__DATA FOR REVIEW__:

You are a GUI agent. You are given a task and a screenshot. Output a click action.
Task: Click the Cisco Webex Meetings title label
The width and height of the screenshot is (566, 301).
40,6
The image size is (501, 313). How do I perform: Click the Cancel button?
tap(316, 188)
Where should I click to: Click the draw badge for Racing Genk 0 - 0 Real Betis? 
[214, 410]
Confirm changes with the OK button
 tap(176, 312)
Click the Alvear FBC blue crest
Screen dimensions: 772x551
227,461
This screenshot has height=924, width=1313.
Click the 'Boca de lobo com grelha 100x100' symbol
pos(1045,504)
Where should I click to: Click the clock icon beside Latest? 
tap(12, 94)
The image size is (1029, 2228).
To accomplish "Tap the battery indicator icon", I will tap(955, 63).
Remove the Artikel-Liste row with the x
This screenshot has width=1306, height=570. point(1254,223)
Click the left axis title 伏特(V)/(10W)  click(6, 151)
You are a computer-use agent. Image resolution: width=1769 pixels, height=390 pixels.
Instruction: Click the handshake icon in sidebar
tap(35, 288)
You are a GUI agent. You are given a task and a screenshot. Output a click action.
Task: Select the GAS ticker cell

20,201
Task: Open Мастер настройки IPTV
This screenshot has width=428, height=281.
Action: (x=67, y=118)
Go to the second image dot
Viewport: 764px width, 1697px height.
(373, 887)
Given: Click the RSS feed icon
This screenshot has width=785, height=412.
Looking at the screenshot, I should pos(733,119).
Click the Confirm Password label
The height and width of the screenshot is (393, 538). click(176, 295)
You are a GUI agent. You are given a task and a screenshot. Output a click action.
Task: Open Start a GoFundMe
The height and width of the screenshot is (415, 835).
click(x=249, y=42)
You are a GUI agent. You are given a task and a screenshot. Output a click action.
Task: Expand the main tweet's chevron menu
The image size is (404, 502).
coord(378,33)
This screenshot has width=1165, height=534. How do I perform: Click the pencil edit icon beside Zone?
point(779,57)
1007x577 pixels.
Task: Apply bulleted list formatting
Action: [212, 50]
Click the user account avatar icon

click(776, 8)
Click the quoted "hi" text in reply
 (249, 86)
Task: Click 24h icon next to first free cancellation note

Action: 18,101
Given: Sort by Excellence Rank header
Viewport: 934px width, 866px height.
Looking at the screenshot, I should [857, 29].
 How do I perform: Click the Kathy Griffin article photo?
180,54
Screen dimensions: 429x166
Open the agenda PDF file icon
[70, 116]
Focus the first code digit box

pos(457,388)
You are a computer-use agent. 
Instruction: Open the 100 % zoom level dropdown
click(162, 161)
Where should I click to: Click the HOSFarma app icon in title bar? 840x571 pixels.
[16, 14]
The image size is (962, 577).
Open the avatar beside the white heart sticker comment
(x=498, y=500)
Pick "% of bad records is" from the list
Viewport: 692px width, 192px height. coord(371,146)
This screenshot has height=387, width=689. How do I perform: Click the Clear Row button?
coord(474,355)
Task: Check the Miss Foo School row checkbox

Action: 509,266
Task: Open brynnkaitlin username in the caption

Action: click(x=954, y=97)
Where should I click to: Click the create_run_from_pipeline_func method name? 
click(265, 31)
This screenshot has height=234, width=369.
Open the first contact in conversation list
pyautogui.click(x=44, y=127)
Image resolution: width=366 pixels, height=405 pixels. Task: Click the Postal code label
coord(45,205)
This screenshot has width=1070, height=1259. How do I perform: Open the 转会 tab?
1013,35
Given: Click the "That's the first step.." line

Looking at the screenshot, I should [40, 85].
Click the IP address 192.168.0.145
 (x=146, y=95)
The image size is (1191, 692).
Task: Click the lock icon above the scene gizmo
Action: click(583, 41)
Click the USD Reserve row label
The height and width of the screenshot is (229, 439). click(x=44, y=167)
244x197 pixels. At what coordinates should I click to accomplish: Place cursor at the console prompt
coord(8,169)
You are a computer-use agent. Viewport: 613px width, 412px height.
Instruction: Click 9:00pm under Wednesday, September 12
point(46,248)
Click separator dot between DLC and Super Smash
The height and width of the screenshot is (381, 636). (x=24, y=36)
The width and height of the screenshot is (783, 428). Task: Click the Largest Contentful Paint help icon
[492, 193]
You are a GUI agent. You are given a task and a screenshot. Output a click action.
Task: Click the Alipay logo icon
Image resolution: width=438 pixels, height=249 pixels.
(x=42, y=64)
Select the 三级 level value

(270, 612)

__WHAT THE TASK ASKS__:
Exact copies of every record are required, so retype them in full.

__RESULT OF THIS TASK__:
You are a GUI agent. You are given a task and a screenshot. Output a click action.
Task: Click the Cisco Webex Meetings title label
The width and height of the screenshot is (566, 301).
40,6
The image size is (501, 313). How do I perform: Click the Cancel button?
tap(316, 188)
Where should I click to: Click the draw badge for Racing Genk 0 - 0 Real Betis? 
[214, 410]
Confirm changes with the OK button
 tap(176, 312)
Click the Alvear FBC blue crest
Screen dimensions: 772x551
227,461
This screenshot has height=924, width=1313.
Click the 'Boca de lobo com grelha 100x100' symbol
pos(1045,504)
Where should I click to: Click the clock icon beside Latest? 
tap(12, 94)
The image size is (1029, 2228).
To accomplish "Tap the battery indicator icon", I will tap(955, 63).
Remove the Artikel-Liste row with the x
This screenshot has width=1306, height=570. point(1254,223)
Click the left axis title 伏特(V)/(10W)  click(6, 151)
You are a computer-use agent. Image resolution: width=1769 pixels, height=390 pixels.
Instruction: Click the handshake icon in sidebar
tap(35, 288)
You are a GUI agent. You are given a task and a screenshot. Output a click action.
Task: Select the GAS ticker cell

20,201
Task: Open Мастер настройки IPTV
This screenshot has width=428, height=281.
Action: (x=67, y=118)
Go to the second image dot
Viewport: 764px width, 1697px height.
(373, 887)
Given: Click the RSS feed icon
This screenshot has width=785, height=412.
Looking at the screenshot, I should pos(733,119).
Click the Confirm Password label
The height and width of the screenshot is (393, 538). click(176, 295)
You are a GUI agent. You are given a task and a screenshot. Output a click action.
Task: Open Start a GoFundMe
The height and width of the screenshot is (415, 835).
click(x=249, y=42)
You are a GUI agent. You are given a task and a screenshot. Output a click action.
Task: Expand the main tweet's chevron menu
The image size is (404, 502).
coord(378,33)
This screenshot has width=1165, height=534. How do I perform: Click the pencil edit icon beside Zone?
point(779,57)
1007x577 pixels.
Task: Apply bulleted list formatting
Action: [212, 50]
Click the user account avatar icon

click(776, 8)
Click the quoted "hi" text in reply
 (249, 86)
Task: Click 24h icon next to first free cancellation note

Action: 18,101
Given: Sort by Excellence Rank header
Viewport: 934px width, 866px height.
Looking at the screenshot, I should [857, 29].
 How do I perform: Click the Kathy Griffin article photo?
180,54
Screen dimensions: 429x166
Open the agenda PDF file icon
[70, 116]
Focus the first code digit box

pos(457,388)
You are a computer-use agent. 
Instruction: Open the 100 % zoom level dropdown
click(162, 161)
Where should I click to: Click the HOSFarma app icon in title bar? 840x571 pixels.
[16, 14]
The image size is (962, 577).
Open the avatar beside the white heart sticker comment
(x=498, y=500)
Pick "% of bad records is" from the list
Viewport: 692px width, 192px height. coord(371,146)
This screenshot has height=387, width=689. How do I perform: Click the Clear Row button?
coord(474,355)
Task: Check the Miss Foo School row checkbox

Action: 509,266
Task: Open brynnkaitlin username in the caption

Action: click(x=954, y=97)
Where should I click to: Click the create_run_from_pipeline_func method name? 
click(265, 31)
This screenshot has height=234, width=369.
Open the first contact in conversation list
pyautogui.click(x=44, y=127)
Image resolution: width=366 pixels, height=405 pixels. Task: Click the Postal code label
coord(45,205)
This screenshot has width=1070, height=1259. How do I perform: Open the 转会 tab?
1013,35
Given: Click the "That's the first step.." line

Looking at the screenshot, I should [40, 85].
Click the IP address 192.168.0.145
 (x=146, y=95)
The image size is (1191, 692).
Task: Click the lock icon above the scene gizmo
Action: click(583, 41)
Click the USD Reserve row label
The height and width of the screenshot is (229, 439). click(x=44, y=167)
244x197 pixels. At what coordinates should I click to accomplish: Place cursor at the console prompt
coord(8,169)
You are a computer-use agent. Viewport: 613px width, 412px height.
Instruction: Click 9:00pm under Wednesday, September 12
point(46,248)
Click separator dot between DLC and Super Smash
The height and width of the screenshot is (381, 636). (x=24, y=36)
The width and height of the screenshot is (783, 428). Task: Click the Largest Contentful Paint help icon
[492, 193]
You are a GUI agent. You are given a task and a screenshot. Output a click action.
Task: Click the Alipay logo icon
Image resolution: width=438 pixels, height=249 pixels.
(x=42, y=64)
Select the 三级 level value

(270, 612)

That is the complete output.